Interconversion between Different States of Affinity for Acetylcholine of the Cholinergic Receptor Protein from Torpedo marmorata

In receptor‐rich membrane fragments from Torpedo , acetylcholine binds, in the presence of 70 μM Tetram, to a homogeneous population of high‐affinity sites with K d = (3.4 ± 0.8) × 10 −8 M. Dissolution of these membrane fragments by sodium cholate causes a decrease of affinity associated with the appearance of medium‐affinity ( K d ∼ 10 −7 M) and low‐affinity ( K d ≥ 10 −6 M) sites. Dissolution by neutral detergents Triton X‐100 or Emulphogene preserves the high affinity of the acetylcholine binding sites.
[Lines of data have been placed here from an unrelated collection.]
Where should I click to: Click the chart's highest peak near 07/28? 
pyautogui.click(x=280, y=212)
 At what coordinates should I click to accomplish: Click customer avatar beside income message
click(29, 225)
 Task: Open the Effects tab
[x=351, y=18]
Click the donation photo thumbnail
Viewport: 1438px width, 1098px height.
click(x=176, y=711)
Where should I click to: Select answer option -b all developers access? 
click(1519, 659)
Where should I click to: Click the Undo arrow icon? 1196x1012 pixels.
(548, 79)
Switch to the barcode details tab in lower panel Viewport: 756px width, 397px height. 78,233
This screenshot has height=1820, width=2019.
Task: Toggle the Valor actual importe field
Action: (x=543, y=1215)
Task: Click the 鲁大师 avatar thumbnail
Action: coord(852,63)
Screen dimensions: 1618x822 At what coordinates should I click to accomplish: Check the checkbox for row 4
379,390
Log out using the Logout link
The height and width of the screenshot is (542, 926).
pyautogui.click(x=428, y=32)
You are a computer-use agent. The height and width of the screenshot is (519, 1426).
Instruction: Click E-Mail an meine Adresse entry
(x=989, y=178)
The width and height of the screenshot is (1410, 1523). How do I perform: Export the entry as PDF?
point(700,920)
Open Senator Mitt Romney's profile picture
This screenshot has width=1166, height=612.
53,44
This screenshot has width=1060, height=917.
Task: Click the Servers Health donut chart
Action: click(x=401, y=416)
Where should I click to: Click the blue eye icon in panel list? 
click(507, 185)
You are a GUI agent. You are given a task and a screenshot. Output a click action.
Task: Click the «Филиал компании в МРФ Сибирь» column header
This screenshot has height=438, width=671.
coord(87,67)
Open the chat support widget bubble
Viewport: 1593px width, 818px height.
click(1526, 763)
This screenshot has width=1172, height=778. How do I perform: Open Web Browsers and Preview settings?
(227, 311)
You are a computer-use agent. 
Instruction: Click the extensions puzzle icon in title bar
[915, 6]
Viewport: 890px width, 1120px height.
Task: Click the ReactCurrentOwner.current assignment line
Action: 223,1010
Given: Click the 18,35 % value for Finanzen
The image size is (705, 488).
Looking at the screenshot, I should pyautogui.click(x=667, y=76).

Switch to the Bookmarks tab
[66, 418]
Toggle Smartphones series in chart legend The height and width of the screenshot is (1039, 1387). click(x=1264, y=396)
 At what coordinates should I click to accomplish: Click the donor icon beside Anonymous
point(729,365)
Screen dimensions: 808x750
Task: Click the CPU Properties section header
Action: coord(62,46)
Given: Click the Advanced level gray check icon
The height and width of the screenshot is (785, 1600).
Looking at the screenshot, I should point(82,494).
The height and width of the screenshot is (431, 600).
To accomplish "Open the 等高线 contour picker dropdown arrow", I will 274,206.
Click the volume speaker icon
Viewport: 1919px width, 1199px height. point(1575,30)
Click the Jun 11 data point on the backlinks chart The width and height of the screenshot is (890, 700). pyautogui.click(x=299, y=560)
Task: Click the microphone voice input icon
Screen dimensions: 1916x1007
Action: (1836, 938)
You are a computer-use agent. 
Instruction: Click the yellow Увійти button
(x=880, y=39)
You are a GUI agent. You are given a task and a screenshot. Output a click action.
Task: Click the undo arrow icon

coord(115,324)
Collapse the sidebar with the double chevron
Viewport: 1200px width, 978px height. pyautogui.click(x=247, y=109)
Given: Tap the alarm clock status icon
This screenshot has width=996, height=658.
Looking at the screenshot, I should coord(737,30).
In all the soluble states of the receptor protein, Ca 2+ ions and local anaesthetics no longer enhance the affinity for acetylcholine. Elimination of sodium cholate by dilution leads to the reassociation of the receptor protein, the recovery of high‐affinity sites and the control by Ca 2+ ions and local anaesthetics. Purification by affinity chromatography of the receptor protein in Triton X‐100 is accompanied by a conversion of a majority of the acetylcholine sites into their state of low affinity. High‐affinity sites can no longer be recovered by detergent dilution from these low‐affinity ones.